MetaZero - A reinforcement learning program to optimise metasurface radar cross section (RCS) by self-playing. Uses Monte-Carlo tree search with rollout to find strong moves. Inspired by AlphaZero.
* Minimise the radar cross section (RCS) of an NxN metasurface using L number of coding unit cell elements
* Four coding elements ('00', '01', '10', '11') corresponding to 0, pi/4, pi/2, pi phase responses are used here
* Metasurface is initialized with all '0's
* Each player can play any available position
* A human can play the optimisation game too. By default, the RL agent is set to self-play mode
* Game terminates after all unit cells are filled
* The player who has recorded the minimum cumulative RCS reduction after a move wins
(after each move, the current RCS will be lower or higher than the previous RCS.
Thus, the reduction of RCS of each player at each move is calculated.
The player that has recorded the minimum cumulative RCS reduction at the end wins.)
- python-2.7
- tensorflow
- keras
- numpy
- pandas
To run a self-play cycle with the trained model (N=6), run;
python auto_play.py
You will observe that the RCS is decreasing in each move.

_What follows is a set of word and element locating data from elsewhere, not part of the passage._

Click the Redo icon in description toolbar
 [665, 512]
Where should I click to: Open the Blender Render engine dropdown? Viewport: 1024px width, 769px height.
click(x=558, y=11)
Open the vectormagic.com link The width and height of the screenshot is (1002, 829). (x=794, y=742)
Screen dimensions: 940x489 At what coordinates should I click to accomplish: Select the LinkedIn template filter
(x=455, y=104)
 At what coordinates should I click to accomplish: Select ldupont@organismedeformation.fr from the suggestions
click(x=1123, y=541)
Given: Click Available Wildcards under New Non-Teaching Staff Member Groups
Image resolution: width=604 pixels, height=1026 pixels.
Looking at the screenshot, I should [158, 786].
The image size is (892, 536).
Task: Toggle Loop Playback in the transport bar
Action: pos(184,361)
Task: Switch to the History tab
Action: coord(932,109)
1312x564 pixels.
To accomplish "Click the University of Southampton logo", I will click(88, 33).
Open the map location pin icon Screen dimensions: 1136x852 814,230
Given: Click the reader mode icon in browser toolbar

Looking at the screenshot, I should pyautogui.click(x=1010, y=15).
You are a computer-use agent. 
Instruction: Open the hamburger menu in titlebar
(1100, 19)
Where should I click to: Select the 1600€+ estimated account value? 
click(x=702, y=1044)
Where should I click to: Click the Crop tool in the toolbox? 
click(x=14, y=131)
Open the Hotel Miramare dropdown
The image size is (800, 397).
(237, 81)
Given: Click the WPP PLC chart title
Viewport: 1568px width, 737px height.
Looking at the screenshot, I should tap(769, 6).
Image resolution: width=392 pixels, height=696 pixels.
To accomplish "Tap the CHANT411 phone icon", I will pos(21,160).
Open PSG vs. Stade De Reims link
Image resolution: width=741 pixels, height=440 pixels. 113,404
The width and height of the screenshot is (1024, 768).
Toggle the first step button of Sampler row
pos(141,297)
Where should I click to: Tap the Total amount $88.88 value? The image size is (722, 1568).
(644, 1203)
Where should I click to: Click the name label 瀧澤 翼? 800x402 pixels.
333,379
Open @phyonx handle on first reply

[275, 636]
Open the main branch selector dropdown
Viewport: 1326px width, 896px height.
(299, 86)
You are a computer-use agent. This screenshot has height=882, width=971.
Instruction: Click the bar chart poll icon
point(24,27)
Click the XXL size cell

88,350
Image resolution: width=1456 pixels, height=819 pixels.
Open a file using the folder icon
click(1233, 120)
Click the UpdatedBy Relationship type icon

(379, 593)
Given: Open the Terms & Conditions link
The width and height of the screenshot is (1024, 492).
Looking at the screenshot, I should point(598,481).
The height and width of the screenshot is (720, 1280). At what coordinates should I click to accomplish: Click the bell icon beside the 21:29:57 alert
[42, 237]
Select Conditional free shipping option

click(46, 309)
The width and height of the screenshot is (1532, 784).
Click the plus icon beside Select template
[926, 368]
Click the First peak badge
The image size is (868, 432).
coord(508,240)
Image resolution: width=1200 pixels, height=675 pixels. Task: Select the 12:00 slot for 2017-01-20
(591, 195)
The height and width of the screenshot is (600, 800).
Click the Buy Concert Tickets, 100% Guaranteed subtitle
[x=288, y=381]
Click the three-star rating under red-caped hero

Awaiting Move from Player 1 (𝞹/4) .....
0 1 2 3 4 5
5 0 0 0 0 𝞹/4 0
4 𝞹/2 0 𝞹 0 0 𝞹/2
3 𝞹 0 0 0 0 0
2 0 0 𝞹/4 0 0 0
1 0 0 0 0 0 0
0 0 0 0 0 0 0
Current RCS: 0.00598904616544579
Awaiting Move from Player 2 (𝞹/2) .....
0 1 2 3 4 5
5 0 0 0 0 𝞹/4 0
4 𝞹/2 0 𝞹 0 𝞹/2 𝞹/2
3 𝞹 0 0 0 0 0
2 0 0 𝞹/4 0 0 0
1 0 0 0 0 0 0
0 0 0 0 0 0 0
Current RCS: 0.005868425074941015
Awaiting Move from Player 3 (𝞹) .....
0 1 2 3 4 5
5 0 0 0 0 𝞹/4 0
4 𝞹/2 0 𝞹 0 𝞹/2 𝞹/2
3 𝞹 0 0 0 0 0
2 0 0 𝞹/4 0 0 0
1 0 0 0 0 0 0
0 𝞹 0 0 0 0 0
Current RCS: 0.005255953496455249
Awaiting Move from Player 1 (𝞹/4) .....
0 1 2 3 4 5
5 0 𝞹/4 0 0 𝞹/4 0
4 𝞹/2 0 𝞹 0 𝞹/2 𝞹/2
3 𝞹 0 0 0 0 0
2 0 0 𝞹/4 0 0 0
1 0 0 0 0 0 0
0 𝞹 0 0 0 0 0
Current RCS: 0.005245027383191566
.
.
.
MetaZero can be trained from scratch as follows. This will overwrite the existing model.
python train.py
Code implementation is inspired by AlphaZero_Gomoku.